Berangkat dari Teori Blumer tersebut, dapat kita komperhensifkan dengan fenomena Lampung yang identik dengan begalnya. Pada dasarnya memang terdapat konsep aksi yang dahulu dilakukan orang Lampung, yaitu aksi pembegalan itu sendiri. Lalu semakin ke sini, semakin marak juga kasus pembegalan di luar Lampung, khususnya Jakarta, yang para pelakunya mengaku berasal dari Lampung. Hal itulah yang menyebabkan stigma muncul bahwa begal berasal dari lampung.
Tentu saja hal ini tidak terlepas dari interaksi sosial yang terjadi di masyarakat.

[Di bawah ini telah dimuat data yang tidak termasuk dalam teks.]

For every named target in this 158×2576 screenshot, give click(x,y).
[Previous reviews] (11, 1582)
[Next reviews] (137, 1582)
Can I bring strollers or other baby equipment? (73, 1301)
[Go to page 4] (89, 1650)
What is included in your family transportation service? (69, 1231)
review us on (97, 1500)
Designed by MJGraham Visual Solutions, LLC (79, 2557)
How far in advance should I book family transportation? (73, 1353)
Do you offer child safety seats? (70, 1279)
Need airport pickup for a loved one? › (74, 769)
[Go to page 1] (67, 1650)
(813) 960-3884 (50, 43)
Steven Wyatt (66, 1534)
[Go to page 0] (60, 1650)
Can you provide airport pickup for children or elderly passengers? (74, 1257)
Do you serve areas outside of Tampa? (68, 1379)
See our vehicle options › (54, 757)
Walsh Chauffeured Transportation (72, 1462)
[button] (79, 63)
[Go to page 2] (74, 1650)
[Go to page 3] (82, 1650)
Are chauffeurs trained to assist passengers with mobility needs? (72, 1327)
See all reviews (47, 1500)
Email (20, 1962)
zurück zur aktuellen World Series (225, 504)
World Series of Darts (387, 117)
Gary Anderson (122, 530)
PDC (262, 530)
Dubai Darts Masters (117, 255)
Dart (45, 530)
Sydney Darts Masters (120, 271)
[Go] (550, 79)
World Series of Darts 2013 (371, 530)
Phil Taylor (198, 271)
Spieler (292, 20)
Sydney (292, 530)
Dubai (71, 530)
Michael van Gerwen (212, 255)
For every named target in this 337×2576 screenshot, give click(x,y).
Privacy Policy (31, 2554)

Terdapat kesepakatan dalam individu dan sosial yang didefinisikan melalui interaksi dengan orang lain. Tetapi yang menjadi permasalahannya, masih terdapat konsep diri dalam individu yang bertolak belakang dengan hasil meaning yang dibentuk. Untuk sebagian warga Lampung yang tidak pernah terlibat dalam aksi pembegalan, mungkin mereka akan merasa bahwa peran yang diberikan orang lain terhadapnya tidaklah tepat.
Pada dasarnya Indonesia memiliki keberagaman etnik yang unik. Pemahaman-pemahaman terhadap suatu etnik seperti sudah tumbuh sejak mereka berada dalam lingkungannya. Walaupun mereka diajarkan untuk merasa bangga menjadi anggota etnik suku tertentu, namun mereka juga ditanamkan untuk melihat perbedaan secara positif dan proposional pada etnik lainnya.